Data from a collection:
----------

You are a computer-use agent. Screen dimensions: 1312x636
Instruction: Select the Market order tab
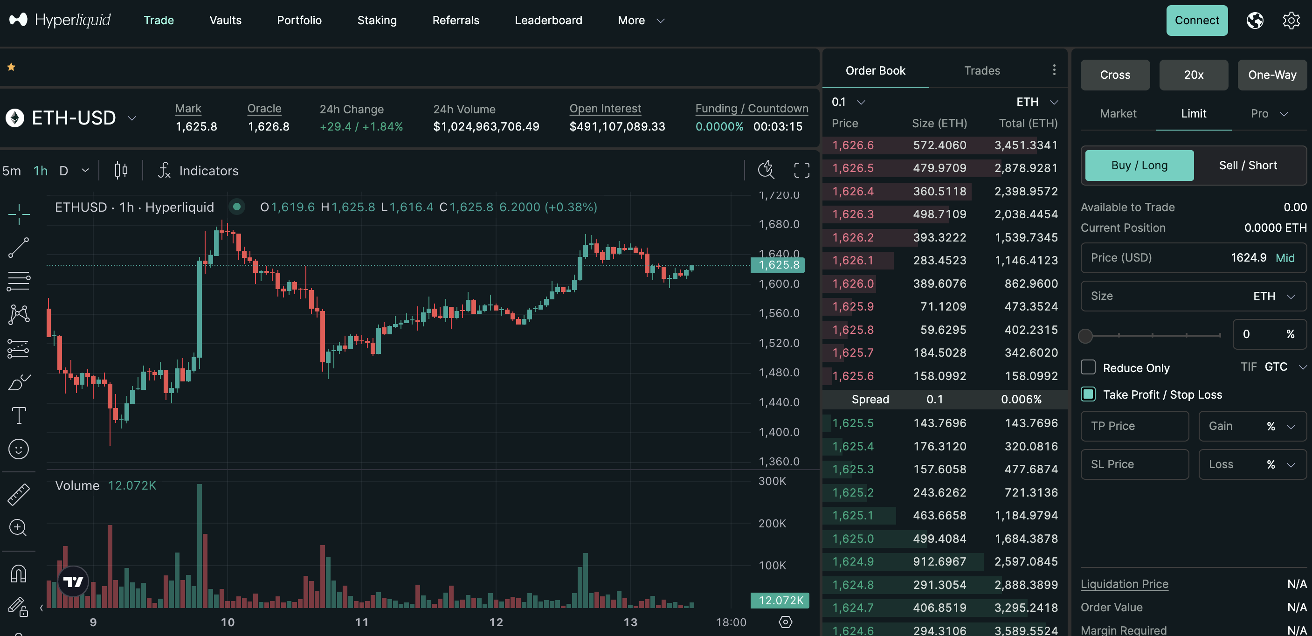pos(1118,114)
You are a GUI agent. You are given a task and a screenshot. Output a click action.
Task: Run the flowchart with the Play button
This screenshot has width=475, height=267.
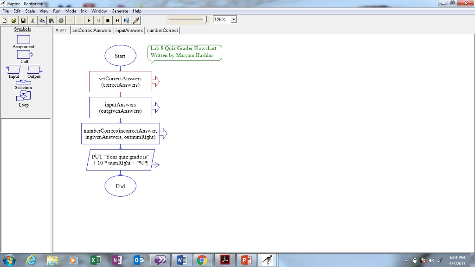89,20
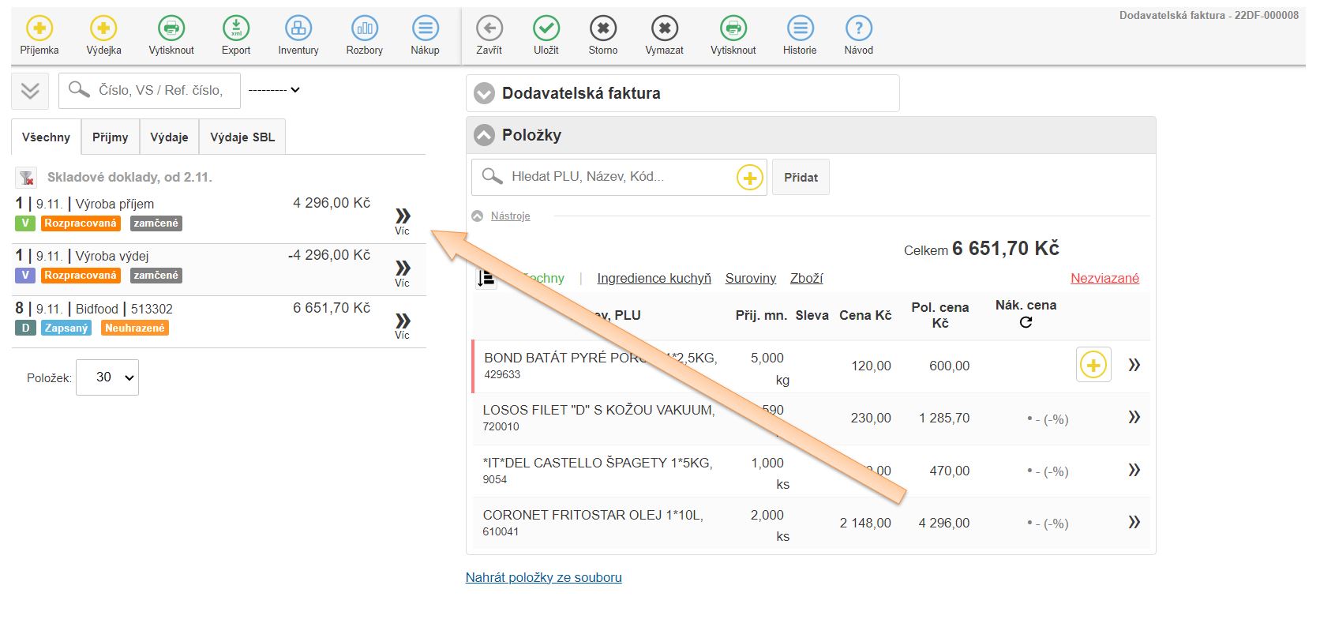This screenshot has width=1320, height=623.
Task: Click the Storno icon
Action: pyautogui.click(x=602, y=29)
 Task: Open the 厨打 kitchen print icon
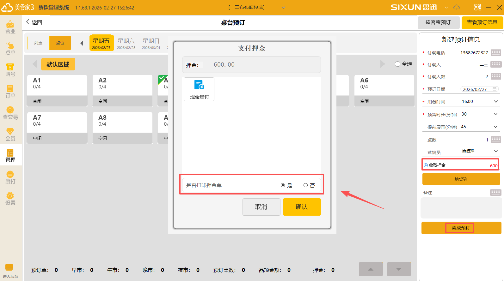point(10,177)
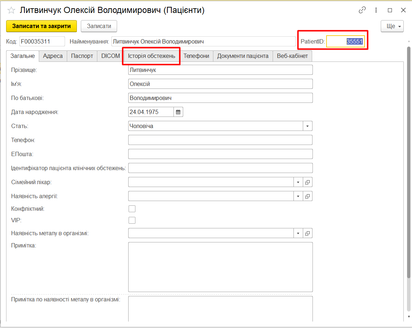Expand the Стать dropdown
This screenshot has width=412, height=328.
coord(307,126)
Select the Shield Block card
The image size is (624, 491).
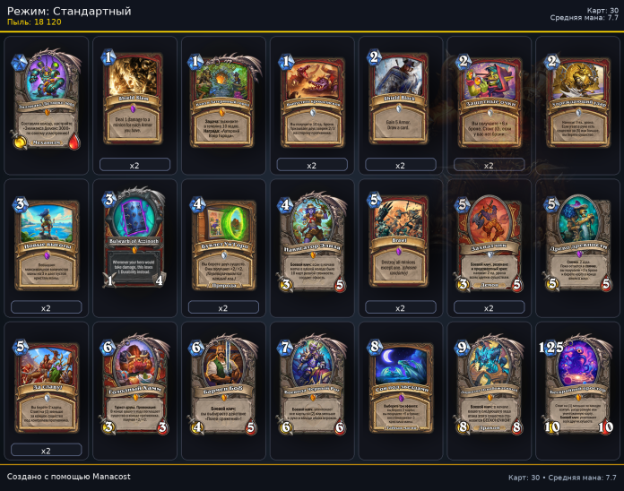coord(399,99)
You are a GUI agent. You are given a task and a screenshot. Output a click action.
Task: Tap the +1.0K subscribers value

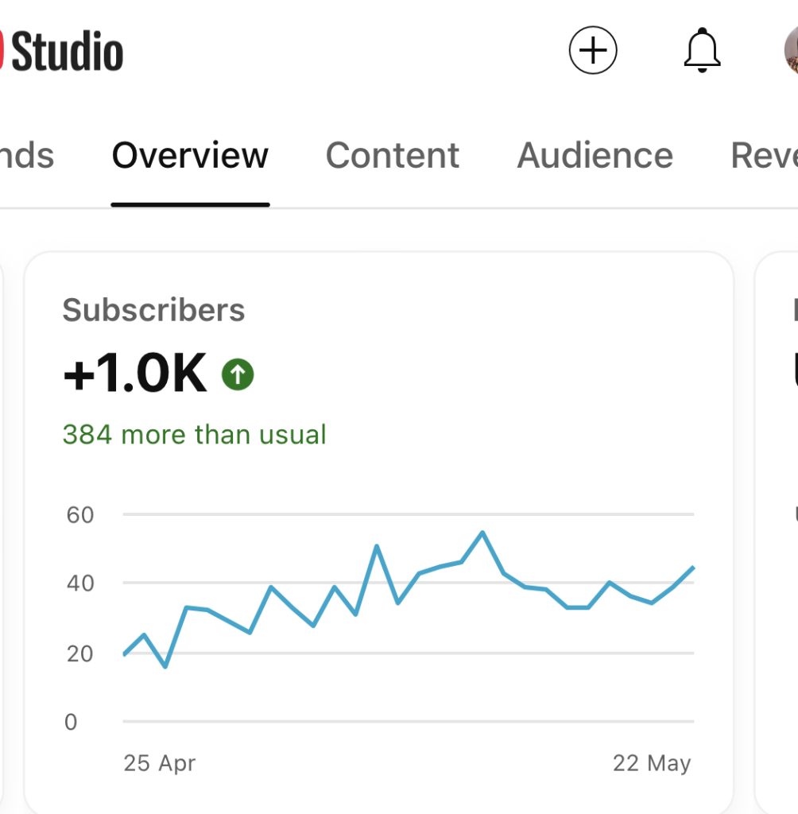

----------

Give all of the data again, replacing "GUI agent" with "interface agent" everywhere it occurs and keeping everything else unchanged. Leave the pictures out.

→ **FINISHED ANSWER**:
You are a computer-use agent. Screen dimensions: 1312x636
Instruction: Select the Market order tab
pos(1118,114)
You are a interface agent. You are given a task and a screenshot. Output a click action.
Task: Run the flowchart with the Play button
This screenshot has width=475, height=267.
89,20
This screenshot has width=1320, height=623.
Task: Click the Storno icon
Action: pyautogui.click(x=602, y=29)
 Task: Open the 厨打 kitchen print icon
point(10,177)
Expand the Стать dropdown
This screenshot has width=412, height=328.
coord(307,126)
Select the Shield Block card
The image size is (624, 491).
coord(399,99)
You are a interface agent. You are given a task and a screenshot. Output a click action.
Task: Tap the +1.0K subscribers value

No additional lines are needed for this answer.